他的吴老板已经窝在后院的房间里快三个月了。王盟甚至不知道他是不是还活着。
或许有一天他走进后院里吴协的房间,只能看到一个满嘴叼着五根大烟躺在床上已经风干了的干尸。
在与后院连接的门发出动静的时候,王盟一度怀疑自己产生幻觉了,他绝对是听错了。
一个邋里邋遢的男人从后院的门口慢慢走了出来,他似乎是好久没有洗澡了,脸上胡茬子又冒了出来。
吴协一抬头,王盟就看到了他浓浓的黑眼圈,整个人像是一下子苍老了几岁。
“我勒个大爷,您总算是出关了。”王盟嘴里叼着的吸管都掉了下来,可乐差点洒在他的电脑键盘上。

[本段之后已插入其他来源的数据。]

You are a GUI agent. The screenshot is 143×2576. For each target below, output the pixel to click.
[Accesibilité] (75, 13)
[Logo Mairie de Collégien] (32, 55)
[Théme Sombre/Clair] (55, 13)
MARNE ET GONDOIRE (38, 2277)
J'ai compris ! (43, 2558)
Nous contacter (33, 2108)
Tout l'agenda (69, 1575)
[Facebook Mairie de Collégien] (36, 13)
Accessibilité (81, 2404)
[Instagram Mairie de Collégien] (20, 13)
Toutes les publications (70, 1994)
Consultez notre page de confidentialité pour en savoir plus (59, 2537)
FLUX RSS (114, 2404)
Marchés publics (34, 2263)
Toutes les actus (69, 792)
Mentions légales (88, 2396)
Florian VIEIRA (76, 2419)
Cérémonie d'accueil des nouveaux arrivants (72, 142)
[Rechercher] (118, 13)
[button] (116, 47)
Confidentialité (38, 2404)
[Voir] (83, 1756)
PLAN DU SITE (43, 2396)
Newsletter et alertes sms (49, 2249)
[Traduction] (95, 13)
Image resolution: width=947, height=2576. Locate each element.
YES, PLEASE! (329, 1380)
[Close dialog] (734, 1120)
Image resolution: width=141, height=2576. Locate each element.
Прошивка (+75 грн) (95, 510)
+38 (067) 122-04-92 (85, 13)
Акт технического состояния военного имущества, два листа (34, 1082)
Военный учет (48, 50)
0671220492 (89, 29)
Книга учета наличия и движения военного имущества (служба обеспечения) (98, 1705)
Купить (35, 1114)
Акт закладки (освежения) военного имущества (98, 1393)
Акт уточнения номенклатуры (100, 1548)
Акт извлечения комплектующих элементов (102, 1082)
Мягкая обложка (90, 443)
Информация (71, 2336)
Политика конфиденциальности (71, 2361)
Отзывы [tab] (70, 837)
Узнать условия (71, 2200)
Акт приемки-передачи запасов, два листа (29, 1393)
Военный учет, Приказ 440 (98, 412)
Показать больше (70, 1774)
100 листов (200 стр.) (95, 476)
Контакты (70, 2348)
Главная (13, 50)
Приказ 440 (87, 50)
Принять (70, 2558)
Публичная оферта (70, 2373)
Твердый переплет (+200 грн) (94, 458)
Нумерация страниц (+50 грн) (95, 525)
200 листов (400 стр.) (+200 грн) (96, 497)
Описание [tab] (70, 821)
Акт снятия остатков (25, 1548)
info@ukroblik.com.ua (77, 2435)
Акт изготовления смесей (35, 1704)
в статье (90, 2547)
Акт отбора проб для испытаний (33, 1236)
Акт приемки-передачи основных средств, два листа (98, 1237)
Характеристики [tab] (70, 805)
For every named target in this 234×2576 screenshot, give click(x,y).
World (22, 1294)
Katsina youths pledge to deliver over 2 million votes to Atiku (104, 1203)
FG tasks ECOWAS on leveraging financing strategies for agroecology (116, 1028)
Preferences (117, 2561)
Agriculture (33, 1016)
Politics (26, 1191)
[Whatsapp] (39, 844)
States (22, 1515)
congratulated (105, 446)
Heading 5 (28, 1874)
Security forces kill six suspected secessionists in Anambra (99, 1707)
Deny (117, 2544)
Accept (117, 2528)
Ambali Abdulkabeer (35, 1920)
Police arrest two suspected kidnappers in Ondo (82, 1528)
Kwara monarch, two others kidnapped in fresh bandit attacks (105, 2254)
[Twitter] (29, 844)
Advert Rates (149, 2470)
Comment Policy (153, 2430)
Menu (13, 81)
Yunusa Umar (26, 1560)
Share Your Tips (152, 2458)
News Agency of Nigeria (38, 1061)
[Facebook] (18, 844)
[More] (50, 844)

“新选定的那个小子怎么样了?”吴协看了一眼王盟,问起了三个月前被他选择的那个男孩。
“啊…疯掉了。”王盟看了一眼他的老板说道:“都已经是第十七个了。”
吴协坐在了他的对面,抱着脑袋一副颓废的样子。
“像这个年龄段的孩子,遇到这样的事情很难不疯吧?”王盟说道:“就算是干我们这一行里的孩子…”
“再选择一个吧,最后一个了。”吴协打断了他的话,低头说道,王盟只能看到他后脖颈吐出来的骨头。